Calculation of Giant Magnetoresistance in Laterally Confined Multilayers

TL;DR

This study investigates how lateral confinement in multilayer structures affects Giant Magnetoresistance, revealing that GMR can decrease or increase depending on surface scattering properties, with changes explained by altered mean free paths.

Contribution

It provides a theoretical analysis of GMR behavior in laterally confined multilayers using the classical Boltzmann equation, highlighting the impact of surface and bulk scattering anisotropies.

Findings

GMR decreases with lateral confinement for spin-independent scattering.

GMR can increase with decreasing width for spin-dependent scattering.

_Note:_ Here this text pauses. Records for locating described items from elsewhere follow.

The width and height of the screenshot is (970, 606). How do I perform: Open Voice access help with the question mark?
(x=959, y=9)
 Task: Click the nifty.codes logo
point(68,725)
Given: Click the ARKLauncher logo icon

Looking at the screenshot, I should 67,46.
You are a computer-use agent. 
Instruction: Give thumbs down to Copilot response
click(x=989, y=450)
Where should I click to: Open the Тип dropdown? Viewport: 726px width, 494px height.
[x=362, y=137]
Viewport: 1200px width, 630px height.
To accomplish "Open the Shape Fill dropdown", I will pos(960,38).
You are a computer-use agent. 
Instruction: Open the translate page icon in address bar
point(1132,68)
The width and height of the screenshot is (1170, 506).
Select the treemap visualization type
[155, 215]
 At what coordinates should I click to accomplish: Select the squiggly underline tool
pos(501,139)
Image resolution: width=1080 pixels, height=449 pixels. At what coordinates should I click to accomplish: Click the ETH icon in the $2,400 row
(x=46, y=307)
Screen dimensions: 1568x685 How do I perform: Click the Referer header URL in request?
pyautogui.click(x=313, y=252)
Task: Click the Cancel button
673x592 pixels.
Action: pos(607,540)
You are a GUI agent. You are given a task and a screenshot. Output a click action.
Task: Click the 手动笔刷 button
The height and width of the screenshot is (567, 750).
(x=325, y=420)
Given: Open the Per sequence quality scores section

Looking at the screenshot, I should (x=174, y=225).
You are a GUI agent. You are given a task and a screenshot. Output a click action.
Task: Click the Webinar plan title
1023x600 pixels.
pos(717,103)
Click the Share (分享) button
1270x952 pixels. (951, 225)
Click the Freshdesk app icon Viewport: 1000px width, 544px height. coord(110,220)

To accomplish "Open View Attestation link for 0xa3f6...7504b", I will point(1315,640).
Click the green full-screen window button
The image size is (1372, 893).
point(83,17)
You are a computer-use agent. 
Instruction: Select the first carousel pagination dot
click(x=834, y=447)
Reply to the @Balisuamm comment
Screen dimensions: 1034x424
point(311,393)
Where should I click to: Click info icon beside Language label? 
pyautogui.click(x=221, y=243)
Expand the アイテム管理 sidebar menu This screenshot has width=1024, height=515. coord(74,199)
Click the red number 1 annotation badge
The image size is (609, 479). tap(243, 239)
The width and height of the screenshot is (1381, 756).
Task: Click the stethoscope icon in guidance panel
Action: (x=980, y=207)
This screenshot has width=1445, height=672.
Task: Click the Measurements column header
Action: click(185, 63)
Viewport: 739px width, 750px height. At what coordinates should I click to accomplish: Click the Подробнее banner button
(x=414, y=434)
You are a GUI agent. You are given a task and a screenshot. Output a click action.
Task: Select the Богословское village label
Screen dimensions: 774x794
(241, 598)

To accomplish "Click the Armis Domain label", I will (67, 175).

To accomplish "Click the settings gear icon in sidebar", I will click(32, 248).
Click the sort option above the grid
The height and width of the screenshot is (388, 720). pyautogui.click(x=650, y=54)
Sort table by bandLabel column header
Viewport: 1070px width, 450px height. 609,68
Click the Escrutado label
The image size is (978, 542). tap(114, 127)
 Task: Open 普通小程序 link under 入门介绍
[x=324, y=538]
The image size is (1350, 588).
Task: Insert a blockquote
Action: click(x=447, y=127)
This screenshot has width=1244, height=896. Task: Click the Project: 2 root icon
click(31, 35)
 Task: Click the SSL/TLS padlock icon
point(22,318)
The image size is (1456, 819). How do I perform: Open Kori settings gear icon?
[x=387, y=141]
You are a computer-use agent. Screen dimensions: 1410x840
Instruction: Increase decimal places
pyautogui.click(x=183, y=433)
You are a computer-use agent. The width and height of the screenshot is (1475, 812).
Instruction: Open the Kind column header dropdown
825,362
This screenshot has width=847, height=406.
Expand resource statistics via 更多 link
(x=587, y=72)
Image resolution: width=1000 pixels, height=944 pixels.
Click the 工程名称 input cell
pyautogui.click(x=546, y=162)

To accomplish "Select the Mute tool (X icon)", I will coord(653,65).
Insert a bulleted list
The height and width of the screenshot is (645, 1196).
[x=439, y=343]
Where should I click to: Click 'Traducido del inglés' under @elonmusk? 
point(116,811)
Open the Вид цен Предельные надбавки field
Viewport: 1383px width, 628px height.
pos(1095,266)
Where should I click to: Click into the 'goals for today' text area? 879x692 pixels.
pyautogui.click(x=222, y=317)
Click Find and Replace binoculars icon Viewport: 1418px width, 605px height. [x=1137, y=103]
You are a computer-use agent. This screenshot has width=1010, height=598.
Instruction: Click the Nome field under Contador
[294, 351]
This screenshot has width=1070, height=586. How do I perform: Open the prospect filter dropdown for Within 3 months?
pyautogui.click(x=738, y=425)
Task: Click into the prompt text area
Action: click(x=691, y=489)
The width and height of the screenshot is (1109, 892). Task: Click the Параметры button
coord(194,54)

The change in GMR is linked to modifications in effective mean free paths.

Abstract

We have studied the Giant Magnetoresistance (GMR) for laterally confined multilayers, e.g., layers of wires, using the classical Boltzmann equation in the current-in-plane (CIP) geometry. For spin-independent specularity factors at the sides of the wires we find that the GMR due to bulk and surface scattering decreases with lateral confinement. The length scale at which this occurs is of order the film thickness and the mean free paths. The precise prefactor depends on the relative importance of surface and bulk scattering anisotropies. For spin-dependent specularity factors at the sides of the wires the GMR can increase in some cases with decreasing width. The origin of the change in the GMR in both cases can be understood in terms of lateral confinement changing the effective mean free paths within the layers.